- Cover of The Dark Tower: The Gunslinger - The Battle of Tull #1 (Jun., 2011)

Publication information
- Publisher: Marvel Comics
- Schedule: "Monthly"
- Format: Limited series
- Publication date: Jun. - Oct., 2011
- No. of issues: 5

Creative team
- Created by: Stephen King
- Written by: Robin Furth (adaptation) Peter David (script)
- Artist(s): Michael Lark, Stefano Gaudiano, Richard Isanove

= The Dark Tower: The Gunslinger - The Battle of Tull =

The Dark Tower: The Gunslinger - The Battle of Tull is a five-issue comic book limited series published by Marvel Comics. It is the eighth comic book miniseries based on Stephen King's The Dark Tower series of novels. It is plotted by Robin Furth, scripted by Peter David, and illustrated by Michael Lark, Stefano Gaudiano, and Richard Isanove. Stephen King is the Creative and Executive Director of the project. The first issue was published on June 1, 2011.

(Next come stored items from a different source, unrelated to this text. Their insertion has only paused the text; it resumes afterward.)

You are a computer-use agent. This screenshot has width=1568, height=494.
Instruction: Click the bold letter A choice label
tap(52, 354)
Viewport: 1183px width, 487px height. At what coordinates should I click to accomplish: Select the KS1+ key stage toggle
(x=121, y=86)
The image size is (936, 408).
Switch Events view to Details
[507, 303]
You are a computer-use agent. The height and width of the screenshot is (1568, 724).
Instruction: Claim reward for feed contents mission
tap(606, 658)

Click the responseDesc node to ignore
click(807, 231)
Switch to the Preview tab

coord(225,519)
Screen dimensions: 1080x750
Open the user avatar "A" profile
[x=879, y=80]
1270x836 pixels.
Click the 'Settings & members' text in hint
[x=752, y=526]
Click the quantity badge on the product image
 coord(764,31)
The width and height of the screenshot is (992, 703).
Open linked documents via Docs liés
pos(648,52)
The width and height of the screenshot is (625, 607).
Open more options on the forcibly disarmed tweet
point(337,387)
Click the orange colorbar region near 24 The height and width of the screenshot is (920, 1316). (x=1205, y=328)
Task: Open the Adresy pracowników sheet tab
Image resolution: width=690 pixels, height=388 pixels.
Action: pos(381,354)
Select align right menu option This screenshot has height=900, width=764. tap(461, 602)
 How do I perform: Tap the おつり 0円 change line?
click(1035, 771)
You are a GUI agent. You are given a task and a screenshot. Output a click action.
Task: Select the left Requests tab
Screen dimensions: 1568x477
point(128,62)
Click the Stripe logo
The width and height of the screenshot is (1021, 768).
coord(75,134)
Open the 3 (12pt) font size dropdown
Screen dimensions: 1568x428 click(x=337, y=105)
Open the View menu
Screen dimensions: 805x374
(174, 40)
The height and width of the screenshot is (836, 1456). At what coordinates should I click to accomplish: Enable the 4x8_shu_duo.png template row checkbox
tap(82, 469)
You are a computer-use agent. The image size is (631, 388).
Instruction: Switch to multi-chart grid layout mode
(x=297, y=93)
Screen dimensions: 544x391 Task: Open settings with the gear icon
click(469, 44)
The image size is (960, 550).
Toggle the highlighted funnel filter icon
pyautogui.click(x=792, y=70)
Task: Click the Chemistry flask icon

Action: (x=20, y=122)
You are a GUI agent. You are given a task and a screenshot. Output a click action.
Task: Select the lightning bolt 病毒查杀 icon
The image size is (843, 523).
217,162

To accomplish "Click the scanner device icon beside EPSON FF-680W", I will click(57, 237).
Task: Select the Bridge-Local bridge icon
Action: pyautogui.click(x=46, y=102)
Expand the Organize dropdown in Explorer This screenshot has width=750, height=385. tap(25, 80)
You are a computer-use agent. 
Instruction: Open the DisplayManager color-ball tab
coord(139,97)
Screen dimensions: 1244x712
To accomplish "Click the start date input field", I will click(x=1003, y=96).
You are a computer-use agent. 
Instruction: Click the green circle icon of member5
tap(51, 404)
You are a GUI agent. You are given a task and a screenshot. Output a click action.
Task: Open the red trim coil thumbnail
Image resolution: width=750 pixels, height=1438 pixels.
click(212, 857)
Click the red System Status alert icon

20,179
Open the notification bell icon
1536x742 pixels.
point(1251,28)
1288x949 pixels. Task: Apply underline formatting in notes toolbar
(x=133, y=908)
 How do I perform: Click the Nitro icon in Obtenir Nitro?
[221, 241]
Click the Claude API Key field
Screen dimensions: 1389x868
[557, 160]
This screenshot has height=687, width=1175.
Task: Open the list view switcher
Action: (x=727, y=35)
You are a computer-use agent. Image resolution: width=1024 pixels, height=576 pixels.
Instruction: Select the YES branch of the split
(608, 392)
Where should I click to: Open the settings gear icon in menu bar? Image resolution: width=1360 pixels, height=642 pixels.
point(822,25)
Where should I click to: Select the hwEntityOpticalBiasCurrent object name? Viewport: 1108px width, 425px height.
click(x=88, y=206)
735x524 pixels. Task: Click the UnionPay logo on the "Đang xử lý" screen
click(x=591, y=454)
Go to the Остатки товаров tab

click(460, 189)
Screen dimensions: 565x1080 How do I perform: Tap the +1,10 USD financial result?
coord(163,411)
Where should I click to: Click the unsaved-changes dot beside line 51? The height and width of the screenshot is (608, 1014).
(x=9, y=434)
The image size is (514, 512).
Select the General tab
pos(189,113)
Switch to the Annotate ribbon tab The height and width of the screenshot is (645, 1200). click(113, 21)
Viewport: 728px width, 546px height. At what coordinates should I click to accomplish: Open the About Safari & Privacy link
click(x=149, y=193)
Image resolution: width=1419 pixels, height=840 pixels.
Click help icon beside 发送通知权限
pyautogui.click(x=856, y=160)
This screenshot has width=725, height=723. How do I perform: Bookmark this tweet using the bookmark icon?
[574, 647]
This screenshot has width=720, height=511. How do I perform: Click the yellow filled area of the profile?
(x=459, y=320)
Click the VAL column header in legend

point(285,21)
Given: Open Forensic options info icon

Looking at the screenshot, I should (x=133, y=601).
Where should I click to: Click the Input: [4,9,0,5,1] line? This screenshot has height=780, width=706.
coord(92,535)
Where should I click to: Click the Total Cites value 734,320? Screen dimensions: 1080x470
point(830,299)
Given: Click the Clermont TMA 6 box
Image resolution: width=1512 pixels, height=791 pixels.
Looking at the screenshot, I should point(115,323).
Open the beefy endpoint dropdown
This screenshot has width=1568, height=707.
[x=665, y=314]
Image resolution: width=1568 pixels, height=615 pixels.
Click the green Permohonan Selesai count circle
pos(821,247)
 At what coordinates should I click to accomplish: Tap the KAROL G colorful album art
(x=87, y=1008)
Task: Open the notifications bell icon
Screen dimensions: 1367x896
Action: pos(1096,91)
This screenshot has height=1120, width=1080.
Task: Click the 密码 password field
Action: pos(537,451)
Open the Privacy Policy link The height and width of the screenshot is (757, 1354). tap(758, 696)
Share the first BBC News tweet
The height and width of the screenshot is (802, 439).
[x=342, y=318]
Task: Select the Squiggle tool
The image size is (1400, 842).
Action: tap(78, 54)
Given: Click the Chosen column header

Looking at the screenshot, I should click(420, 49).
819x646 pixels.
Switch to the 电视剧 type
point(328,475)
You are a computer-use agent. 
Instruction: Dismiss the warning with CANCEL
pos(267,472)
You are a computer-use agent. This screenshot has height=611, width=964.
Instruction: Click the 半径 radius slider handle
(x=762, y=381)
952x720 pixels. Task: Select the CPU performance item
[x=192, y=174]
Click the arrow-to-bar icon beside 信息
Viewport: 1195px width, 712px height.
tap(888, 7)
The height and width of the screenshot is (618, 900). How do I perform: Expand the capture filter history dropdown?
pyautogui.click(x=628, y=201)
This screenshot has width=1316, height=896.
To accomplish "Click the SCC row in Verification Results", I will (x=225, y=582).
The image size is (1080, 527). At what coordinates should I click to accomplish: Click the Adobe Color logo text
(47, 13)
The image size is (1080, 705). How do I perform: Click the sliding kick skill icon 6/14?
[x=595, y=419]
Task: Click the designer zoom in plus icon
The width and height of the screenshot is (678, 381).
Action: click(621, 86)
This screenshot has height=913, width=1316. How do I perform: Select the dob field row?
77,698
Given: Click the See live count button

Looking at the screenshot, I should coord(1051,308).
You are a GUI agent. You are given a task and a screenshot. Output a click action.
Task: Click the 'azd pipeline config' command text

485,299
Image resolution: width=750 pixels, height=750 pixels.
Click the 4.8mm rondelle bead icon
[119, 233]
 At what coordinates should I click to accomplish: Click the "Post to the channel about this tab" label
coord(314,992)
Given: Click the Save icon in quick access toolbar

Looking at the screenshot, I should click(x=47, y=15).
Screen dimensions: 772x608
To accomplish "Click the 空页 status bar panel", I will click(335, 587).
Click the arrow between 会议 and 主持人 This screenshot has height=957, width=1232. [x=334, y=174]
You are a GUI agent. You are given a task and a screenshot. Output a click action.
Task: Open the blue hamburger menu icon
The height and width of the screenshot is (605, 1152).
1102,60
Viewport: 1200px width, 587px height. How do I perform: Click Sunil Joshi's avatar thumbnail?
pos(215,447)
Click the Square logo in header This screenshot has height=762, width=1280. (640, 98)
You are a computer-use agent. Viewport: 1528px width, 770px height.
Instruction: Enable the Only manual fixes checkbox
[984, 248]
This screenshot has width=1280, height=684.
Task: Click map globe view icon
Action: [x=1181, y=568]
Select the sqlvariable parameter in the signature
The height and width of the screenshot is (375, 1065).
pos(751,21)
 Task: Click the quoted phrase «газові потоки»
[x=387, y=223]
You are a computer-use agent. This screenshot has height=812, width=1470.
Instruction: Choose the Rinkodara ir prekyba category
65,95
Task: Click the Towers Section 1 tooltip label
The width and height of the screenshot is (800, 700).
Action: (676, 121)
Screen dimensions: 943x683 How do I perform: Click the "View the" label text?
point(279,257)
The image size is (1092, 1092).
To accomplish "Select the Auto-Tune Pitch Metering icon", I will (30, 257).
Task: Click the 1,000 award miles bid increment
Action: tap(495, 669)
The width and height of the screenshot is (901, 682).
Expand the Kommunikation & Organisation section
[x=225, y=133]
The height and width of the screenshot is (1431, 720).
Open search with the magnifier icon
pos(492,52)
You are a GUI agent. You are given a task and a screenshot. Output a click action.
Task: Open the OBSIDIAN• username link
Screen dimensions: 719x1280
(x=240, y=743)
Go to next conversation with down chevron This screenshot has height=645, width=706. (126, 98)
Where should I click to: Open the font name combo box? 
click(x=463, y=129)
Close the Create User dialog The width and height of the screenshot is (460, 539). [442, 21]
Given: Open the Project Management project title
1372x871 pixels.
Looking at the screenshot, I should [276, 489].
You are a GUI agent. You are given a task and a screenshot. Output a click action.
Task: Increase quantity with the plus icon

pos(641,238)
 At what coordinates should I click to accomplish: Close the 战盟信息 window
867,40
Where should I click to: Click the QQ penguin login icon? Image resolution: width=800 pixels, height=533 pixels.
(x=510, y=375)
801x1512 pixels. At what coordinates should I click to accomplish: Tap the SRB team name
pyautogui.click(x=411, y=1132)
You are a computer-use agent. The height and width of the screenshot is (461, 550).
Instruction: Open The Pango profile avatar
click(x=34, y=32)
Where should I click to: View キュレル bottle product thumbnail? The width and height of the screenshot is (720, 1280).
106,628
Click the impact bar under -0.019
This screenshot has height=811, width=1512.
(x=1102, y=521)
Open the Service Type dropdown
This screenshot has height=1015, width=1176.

| Preceded by | Followed by |
|---|---|
| The Dark Tower: The Gunslinger - The Little Sisters of Eluria | The Dark Tower: The Gunslinger - The Way Station |

==Publication dates==
- Issue #1: June 1, 2011
- Issue #2: July 6, 2011
- Issue #3: August 3, 2011
- Issue #4: September 7, 2011
- Issue #5: October 5, 2011

==Collected editions==
The entire five-issue run of The Battle of Tull was collected into a hardcover edition, released by Marvel on January 25, 2012 (ISBN 0785149333). A paperback edition was later released on May 7, 2013 (ISBN 0785149341). The series was also included in the hardcover release of The Dark Tower: The Gunslinger Omnibus on September 3, 2014 (ISBN 0785188703).